Manufacturer Wins Appeal Against £700,000 Fatal Accident Fine

Fines imposed on companies for health and safety breaches are meant to hurt, but a previously unblemished record and steps taken to remedy shortcomings can be powerful mitigation. In one case, a kitchen appliances manufacturer that was ordered to pay £700,000 following a fatal accident had the penalty more than halved by the Court of Appeal.

The manufacturer admitted an offence under Section 3(1) of the Health and Safety at Work etc. Act 1974 after a 66-year-old contractor fell about 15 feet to his death from a cherry picker. He had been installing fire detection equipment when maintenance workers, who were unaware of his presence, started an overhead conveyor belt. The movement caused the cherry picker to tip over.

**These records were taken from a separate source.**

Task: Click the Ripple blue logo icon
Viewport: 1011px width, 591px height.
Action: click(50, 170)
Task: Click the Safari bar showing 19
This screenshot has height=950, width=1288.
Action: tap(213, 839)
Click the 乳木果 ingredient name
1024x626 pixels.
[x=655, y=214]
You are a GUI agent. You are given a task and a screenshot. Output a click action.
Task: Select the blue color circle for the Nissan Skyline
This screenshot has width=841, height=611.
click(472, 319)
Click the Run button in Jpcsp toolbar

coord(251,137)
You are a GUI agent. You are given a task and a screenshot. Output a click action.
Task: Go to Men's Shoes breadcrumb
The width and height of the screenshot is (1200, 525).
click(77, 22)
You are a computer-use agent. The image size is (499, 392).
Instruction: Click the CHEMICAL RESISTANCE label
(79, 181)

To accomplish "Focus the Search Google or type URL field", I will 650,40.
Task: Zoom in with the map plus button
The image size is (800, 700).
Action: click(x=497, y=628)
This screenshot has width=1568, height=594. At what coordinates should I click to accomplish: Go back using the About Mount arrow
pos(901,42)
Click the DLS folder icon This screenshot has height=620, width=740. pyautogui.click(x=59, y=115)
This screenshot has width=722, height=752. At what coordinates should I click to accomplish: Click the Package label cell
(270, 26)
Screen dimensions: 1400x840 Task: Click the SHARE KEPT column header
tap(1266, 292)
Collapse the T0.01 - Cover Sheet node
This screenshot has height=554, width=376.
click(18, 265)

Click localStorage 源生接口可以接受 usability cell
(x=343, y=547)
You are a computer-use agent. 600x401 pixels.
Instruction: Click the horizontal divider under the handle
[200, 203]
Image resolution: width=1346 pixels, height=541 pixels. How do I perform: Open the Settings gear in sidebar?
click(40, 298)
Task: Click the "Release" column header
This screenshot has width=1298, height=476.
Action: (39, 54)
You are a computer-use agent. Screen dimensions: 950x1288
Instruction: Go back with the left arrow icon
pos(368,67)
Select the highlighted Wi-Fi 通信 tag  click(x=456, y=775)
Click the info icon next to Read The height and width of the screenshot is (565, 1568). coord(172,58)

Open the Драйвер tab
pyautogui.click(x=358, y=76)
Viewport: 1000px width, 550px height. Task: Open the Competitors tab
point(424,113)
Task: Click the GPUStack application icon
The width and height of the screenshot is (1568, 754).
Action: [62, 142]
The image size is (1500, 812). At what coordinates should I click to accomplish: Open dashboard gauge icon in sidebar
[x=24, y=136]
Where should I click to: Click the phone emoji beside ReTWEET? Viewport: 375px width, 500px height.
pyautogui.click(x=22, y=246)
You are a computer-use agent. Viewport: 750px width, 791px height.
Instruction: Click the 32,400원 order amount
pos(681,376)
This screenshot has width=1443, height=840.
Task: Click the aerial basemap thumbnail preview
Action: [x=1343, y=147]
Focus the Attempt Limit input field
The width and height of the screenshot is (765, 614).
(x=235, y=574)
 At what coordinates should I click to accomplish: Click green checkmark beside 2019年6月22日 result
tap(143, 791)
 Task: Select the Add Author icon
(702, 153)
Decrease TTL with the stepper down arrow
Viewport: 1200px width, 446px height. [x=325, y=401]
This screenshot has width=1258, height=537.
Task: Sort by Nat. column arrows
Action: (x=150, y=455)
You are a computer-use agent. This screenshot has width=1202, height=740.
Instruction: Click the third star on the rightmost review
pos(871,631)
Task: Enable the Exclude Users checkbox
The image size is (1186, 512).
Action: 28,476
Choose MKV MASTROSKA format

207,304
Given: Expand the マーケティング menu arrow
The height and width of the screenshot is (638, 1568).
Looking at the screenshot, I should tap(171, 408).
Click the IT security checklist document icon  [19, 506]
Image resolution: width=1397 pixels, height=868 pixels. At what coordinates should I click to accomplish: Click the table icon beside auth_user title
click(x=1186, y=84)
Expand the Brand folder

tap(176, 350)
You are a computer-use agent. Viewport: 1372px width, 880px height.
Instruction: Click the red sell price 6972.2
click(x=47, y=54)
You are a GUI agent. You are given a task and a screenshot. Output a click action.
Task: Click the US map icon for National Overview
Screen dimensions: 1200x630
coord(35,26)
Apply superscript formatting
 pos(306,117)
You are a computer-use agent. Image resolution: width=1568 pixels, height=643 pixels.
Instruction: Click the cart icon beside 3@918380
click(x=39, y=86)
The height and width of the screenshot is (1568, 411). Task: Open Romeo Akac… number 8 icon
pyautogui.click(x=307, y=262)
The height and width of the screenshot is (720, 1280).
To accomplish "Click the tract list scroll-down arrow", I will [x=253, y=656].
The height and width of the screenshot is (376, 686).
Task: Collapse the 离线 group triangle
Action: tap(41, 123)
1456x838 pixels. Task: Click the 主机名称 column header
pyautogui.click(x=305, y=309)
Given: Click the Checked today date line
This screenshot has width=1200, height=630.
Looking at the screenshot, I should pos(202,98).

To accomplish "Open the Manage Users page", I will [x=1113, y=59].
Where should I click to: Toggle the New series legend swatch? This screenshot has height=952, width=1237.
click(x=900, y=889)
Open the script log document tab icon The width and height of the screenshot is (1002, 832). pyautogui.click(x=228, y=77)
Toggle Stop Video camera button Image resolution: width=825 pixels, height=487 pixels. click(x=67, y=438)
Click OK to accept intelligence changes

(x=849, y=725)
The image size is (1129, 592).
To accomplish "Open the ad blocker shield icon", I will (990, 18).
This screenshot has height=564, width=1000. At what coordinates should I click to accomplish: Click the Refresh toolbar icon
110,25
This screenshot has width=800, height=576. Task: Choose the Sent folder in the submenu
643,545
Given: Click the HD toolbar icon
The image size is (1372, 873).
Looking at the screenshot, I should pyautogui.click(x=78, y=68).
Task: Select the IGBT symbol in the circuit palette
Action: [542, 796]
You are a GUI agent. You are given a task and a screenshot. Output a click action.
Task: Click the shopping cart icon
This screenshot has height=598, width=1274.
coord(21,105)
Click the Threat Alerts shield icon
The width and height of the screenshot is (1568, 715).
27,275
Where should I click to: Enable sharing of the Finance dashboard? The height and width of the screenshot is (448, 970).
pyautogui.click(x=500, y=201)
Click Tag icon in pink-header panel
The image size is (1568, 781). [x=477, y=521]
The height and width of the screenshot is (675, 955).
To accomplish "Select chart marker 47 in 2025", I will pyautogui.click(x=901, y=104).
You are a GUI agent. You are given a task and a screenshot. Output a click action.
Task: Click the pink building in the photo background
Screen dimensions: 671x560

A Health and Safety Executive (HSE) investigation found that there was no effective control or supervision in place to prevent the conflicting tasks being undertaken at the same time. The manufacturer was ordered to pay a £700,000 fine.

In reducing that penalty to £300,000, however, the Court found that it would have a real economic impact and was a sufficient sum to bring home the gravity of the matter to the manufacturer’s management and shareholders. The manufacturer also had an impeccable previous health and safety record and had done all in its power to remedy deficiencies that had been exposed by the accident.